A Hometrack report said house prices are expected to remain under downward pressure for the rest of the year
House prices increased last month across England and Wales, but the boost was driven by London while more than half of regions saw prices fall year on year, Land Registry figures have showed.
Prices rose by 0.8% in July compared with the previous month to reach £162,900, which is also an annual increase of 0.3%, the latest report showed.
But a 6.5% annual increase in London, taking average prices to £367,785, helped to mask the drops seen in many other regions.
Prices fell year on year by 1.3% in Wales, by 0.8% in the West Midlands, by 2.5% in Yorkshire and the Humber, by 1.9% in the South West and by 3.8% in the North East. The North West recorded the biggest year-on-year fall, with a 3.9% decrease taking typical prices to £109,235.
The remaining regions which did see prices increase annually saw much more modest rises than those recorded in London, which has had strong interest from overseas buyers. Prices rose year on year by 0.4% in the East Midlands, by 0.7% in the South East and by 0.8% in the East.
A report from property analyst Hometrack published earlier this week said that prices are expected to remain under downward pressure for the rest of the year as growth in the number of homes for sale outstrips potential buyers.

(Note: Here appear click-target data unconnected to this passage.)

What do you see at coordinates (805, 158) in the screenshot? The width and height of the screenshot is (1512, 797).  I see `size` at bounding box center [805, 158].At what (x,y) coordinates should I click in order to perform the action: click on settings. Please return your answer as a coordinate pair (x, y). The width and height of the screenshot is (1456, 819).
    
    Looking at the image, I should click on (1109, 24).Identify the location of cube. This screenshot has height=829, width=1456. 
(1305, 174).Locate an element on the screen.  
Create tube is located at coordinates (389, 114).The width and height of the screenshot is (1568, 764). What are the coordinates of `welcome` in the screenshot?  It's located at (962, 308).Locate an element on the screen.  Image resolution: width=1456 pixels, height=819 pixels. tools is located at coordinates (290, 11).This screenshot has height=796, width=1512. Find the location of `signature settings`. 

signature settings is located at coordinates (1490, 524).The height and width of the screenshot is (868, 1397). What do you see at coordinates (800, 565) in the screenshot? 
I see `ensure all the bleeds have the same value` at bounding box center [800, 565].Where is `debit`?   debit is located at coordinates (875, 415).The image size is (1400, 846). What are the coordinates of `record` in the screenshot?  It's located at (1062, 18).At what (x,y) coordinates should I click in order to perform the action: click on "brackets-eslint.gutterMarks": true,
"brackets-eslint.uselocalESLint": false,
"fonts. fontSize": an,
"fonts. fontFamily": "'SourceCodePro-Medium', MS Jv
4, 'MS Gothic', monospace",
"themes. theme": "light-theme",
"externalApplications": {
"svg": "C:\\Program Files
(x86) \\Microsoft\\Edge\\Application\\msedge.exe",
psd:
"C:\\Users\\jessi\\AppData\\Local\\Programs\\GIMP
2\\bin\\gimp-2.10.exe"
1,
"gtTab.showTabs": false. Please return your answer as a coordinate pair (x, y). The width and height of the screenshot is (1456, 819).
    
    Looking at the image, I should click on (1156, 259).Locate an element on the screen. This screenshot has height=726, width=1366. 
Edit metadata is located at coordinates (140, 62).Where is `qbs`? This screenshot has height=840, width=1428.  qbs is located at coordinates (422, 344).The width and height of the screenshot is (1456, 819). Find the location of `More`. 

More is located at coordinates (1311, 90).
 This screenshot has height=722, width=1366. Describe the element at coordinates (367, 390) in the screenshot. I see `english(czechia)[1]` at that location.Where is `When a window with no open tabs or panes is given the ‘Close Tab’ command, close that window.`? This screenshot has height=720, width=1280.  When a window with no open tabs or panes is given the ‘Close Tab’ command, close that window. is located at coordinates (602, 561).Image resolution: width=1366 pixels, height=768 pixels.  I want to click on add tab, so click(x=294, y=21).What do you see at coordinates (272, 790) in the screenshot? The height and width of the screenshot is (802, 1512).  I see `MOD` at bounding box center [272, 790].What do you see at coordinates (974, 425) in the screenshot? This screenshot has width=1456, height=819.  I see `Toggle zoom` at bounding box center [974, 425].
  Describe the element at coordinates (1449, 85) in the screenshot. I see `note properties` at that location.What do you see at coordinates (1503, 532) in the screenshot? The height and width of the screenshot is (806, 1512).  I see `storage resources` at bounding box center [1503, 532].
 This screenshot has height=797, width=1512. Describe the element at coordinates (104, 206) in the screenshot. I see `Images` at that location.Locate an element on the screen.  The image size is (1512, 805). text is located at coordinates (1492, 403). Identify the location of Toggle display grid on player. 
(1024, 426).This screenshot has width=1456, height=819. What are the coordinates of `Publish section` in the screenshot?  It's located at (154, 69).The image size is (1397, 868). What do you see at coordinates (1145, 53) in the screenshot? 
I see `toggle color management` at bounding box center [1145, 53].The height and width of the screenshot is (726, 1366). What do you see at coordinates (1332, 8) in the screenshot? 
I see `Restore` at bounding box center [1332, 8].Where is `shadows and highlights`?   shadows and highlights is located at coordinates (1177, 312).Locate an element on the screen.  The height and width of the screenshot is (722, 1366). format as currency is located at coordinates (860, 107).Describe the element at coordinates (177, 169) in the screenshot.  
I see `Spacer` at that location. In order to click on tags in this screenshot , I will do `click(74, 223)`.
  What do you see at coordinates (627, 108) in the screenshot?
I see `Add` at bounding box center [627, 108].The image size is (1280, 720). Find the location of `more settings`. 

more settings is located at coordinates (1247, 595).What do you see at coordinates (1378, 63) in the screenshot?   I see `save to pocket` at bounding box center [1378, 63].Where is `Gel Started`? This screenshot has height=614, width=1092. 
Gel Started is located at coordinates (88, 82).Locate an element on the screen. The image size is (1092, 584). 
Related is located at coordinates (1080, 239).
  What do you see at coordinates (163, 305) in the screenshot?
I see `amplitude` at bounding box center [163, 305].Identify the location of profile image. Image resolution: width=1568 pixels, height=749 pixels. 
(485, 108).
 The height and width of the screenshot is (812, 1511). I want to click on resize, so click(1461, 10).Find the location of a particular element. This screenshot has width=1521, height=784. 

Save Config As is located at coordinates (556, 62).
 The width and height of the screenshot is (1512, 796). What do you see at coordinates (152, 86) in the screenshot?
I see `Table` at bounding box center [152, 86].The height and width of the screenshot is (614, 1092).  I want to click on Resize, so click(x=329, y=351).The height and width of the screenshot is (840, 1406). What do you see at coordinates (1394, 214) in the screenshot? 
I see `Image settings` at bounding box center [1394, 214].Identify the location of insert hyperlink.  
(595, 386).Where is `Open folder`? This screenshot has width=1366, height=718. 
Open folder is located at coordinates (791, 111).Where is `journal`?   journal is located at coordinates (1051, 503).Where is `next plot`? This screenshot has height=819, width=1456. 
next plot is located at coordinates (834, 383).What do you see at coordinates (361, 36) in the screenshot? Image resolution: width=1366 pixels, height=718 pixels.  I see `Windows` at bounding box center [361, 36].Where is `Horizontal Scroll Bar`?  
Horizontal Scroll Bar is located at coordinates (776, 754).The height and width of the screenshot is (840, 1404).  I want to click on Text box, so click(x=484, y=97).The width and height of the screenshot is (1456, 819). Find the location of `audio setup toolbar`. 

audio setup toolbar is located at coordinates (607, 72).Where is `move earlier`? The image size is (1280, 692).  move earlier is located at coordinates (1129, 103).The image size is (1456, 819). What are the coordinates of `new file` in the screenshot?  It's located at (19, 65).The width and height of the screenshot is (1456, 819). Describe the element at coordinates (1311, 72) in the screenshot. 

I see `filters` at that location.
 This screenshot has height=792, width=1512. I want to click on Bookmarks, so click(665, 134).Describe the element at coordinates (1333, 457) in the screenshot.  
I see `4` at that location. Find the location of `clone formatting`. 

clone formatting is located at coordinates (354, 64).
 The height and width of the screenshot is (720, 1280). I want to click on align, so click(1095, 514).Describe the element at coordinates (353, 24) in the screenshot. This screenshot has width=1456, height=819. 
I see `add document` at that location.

Nationwide has pushed up some mortgage rates for new borrowers and Santander has also announced plans to increase its standard variable rate (SVR), which will see a few hundred thousand of its existing customers' mortgage payments go up from this autumn.
The Bank of England and the Treasury recently launched a "funding for lending" scheme to unclog the flow of credit, although analysts have said they have seen little evidence so far that this has increased the availability of mortgages for people with lower deposits.
Mark Harris, chief executive of mortgage broker SPF Private Clients, said: "The Land Registry data is less gloomy than some of the other house price indices and yet the housing market in parts of the country really is suffering. The jury is still out on whether the Bank of England's emergency funding will have the desired effect."
The latest figures also showed the number of property sales has increased slightly compared with last year. However, the period for this year covers the run-up to the ending of a stamp duty concession for first-time buyers in March, which lenders said had the effect of bunching up sales as people rushed to beat the deadline.